Stored items:

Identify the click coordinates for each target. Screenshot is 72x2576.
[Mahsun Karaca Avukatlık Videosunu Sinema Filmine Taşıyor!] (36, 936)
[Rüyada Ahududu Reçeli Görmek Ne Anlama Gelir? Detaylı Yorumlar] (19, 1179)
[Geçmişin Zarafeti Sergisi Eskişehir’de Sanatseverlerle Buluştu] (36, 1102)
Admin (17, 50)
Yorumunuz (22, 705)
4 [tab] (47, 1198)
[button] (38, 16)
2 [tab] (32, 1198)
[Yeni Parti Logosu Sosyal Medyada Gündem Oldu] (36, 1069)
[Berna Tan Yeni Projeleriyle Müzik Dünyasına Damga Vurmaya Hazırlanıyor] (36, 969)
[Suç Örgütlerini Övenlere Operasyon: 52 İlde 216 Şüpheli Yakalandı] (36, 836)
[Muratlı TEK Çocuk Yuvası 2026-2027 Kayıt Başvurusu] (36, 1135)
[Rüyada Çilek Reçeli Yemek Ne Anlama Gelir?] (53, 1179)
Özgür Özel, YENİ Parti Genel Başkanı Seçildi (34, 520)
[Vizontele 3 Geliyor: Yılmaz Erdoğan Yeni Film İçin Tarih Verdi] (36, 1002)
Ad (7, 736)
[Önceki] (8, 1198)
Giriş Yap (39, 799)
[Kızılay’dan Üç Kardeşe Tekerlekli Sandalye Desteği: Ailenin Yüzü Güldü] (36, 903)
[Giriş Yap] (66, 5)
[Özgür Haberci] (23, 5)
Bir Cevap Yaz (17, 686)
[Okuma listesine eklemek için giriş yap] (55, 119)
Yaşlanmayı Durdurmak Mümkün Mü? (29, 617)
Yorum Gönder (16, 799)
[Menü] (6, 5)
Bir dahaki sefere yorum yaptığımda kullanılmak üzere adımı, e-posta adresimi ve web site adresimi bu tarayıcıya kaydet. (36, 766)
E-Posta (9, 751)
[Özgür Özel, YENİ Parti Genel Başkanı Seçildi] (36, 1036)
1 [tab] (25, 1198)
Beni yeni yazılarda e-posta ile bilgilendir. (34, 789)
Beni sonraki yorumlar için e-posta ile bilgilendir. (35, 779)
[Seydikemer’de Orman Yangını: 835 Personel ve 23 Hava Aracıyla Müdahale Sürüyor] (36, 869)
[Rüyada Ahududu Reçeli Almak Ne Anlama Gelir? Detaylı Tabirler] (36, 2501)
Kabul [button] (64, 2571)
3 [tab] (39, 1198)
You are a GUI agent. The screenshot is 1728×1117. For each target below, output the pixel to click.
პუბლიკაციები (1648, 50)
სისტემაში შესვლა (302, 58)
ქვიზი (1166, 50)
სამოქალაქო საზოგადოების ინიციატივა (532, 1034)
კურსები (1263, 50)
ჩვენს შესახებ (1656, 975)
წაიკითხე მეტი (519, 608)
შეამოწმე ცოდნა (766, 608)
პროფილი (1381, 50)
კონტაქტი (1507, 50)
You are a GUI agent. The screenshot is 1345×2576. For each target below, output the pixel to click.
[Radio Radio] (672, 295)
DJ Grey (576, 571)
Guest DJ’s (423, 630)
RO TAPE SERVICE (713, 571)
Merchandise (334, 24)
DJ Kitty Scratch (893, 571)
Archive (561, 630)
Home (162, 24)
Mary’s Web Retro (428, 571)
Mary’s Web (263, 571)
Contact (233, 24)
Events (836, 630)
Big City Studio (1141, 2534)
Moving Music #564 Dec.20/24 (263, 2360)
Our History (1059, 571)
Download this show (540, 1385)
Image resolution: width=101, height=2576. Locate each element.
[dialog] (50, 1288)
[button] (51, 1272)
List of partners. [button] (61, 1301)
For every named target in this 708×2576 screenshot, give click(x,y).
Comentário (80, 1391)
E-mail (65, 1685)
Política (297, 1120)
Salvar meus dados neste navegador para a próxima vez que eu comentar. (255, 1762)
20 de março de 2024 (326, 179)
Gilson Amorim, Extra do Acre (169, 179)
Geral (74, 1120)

## WHAT YOU WILL DO
Render every record verbatim. Nothing should be left out.

## WRITTEN RESPONSE
Identify the click coordinates for each target. Screenshot is 72x2576.
[Mahsun Karaca Avukatlık Videosunu Sinema Filmine Taşıyor!] (36, 936)
[Rüyada Ahududu Reçeli Görmek Ne Anlama Gelir? Detaylı Yorumlar] (19, 1179)
[Geçmişin Zarafeti Sergisi Eskişehir’de Sanatseverlerle Buluştu] (36, 1102)
Admin (17, 50)
Yorumunuz (22, 705)
4 [tab] (47, 1198)
[button] (38, 16)
2 [tab] (32, 1198)
[Yeni Parti Logosu Sosyal Medyada Gündem Oldu] (36, 1069)
[Berna Tan Yeni Projeleriyle Müzik Dünyasına Damga Vurmaya Hazırlanıyor] (36, 969)
[Suç Örgütlerini Övenlere Operasyon: 52 İlde 216 Şüpheli Yakalandı] (36, 836)
[Muratlı TEK Çocuk Yuvası 2026-2027 Kayıt Başvurusu] (36, 1135)
[Rüyada Çilek Reçeli Yemek Ne Anlama Gelir?] (53, 1179)
Özgür Özel, YENİ Parti Genel Başkanı Seçildi (34, 520)
[Vizontele 3 Geliyor: Yılmaz Erdoğan Yeni Film İçin Tarih Verdi] (36, 1002)
Ad (7, 736)
[Önceki] (8, 1198)
Giriş Yap (39, 799)
[Kızılay’dan Üç Kardeşe Tekerlekli Sandalye Desteği: Ailenin Yüzü Güldü] (36, 903)
[Giriş Yap] (66, 5)
[Özgür Haberci] (23, 5)
Bir Cevap Yaz (17, 686)
[Okuma listesine eklemek için giriş yap] (55, 119)
Yaşlanmayı Durdurmak Mümkün Mü? (29, 617)
Yorum Gönder (16, 799)
[Menü] (6, 5)
Bir dahaki sefere yorum yaptığımda kullanılmak üzere adımı, e-posta adresimi ve web site adresimi bu tarayıcıya kaydet. (36, 766)
E-Posta (9, 751)
[Özgür Özel, YENİ Parti Genel Başkanı Seçildi] (36, 1036)
1 [tab] (25, 1198)
Beni yeni yazılarda e-posta ile bilgilendir. (34, 789)
Beni sonraki yorumlar için e-posta ile bilgilendir. (35, 779)
[Seydikemer’de Orman Yangını: 835 Personel ve 23 Hava Aracıyla Müdahale Sürüyor] (36, 869)
[Rüyada Ahududu Reçeli Almak Ne Anlama Gelir? Detaylı Tabirler] (36, 2501)
Kabul [button] (64, 2571)
3 [tab] (39, 1198)
You are a GUI agent. The screenshot is 1728×1117. For each target below, output the pixel to click.
პუბლიკაციები (1648, 50)
სისტემაში შესვლა (302, 58)
ქვიზი (1166, 50)
სამოქალაქო საზოგადოების ინიციატივა (532, 1034)
კურსები (1263, 50)
ჩვენს შესახებ (1656, 975)
წაიკითხე მეტი (519, 608)
შეამოწმე ცოდნა (766, 608)
პროფილი (1381, 50)
კონტაქტი (1507, 50)
You are a GUI agent. The screenshot is 1345×2576. For each target below, output the pixel to click.
[Radio Radio] (672, 295)
DJ Grey (576, 571)
Guest DJ’s (423, 630)
RO TAPE SERVICE (713, 571)
Merchandise (334, 24)
DJ Kitty Scratch (893, 571)
Archive (561, 630)
Home (162, 24)
Mary’s Web Retro (428, 571)
Mary’s Web (263, 571)
Contact (233, 24)
Events (836, 630)
Big City Studio (1141, 2534)
Moving Music #564 Dec.20/24 (263, 2360)
Our History (1059, 571)
Download this show (540, 1385)
Image resolution: width=101, height=2576. Locate each element.
[dialog] (50, 1288)
[button] (51, 1272)
List of partners. [button] (61, 1301)
For every named target in this 708×2576 screenshot, give click(x,y).
Comentário (80, 1391)
E-mail (65, 1685)
Política (297, 1120)
Salvar meus dados neste navegador para a próxima vez que eu comentar. (255, 1762)
20 de março de 2024 (326, 179)
Gilson Amorim, Extra do Acre (169, 179)
Geral (74, 1120)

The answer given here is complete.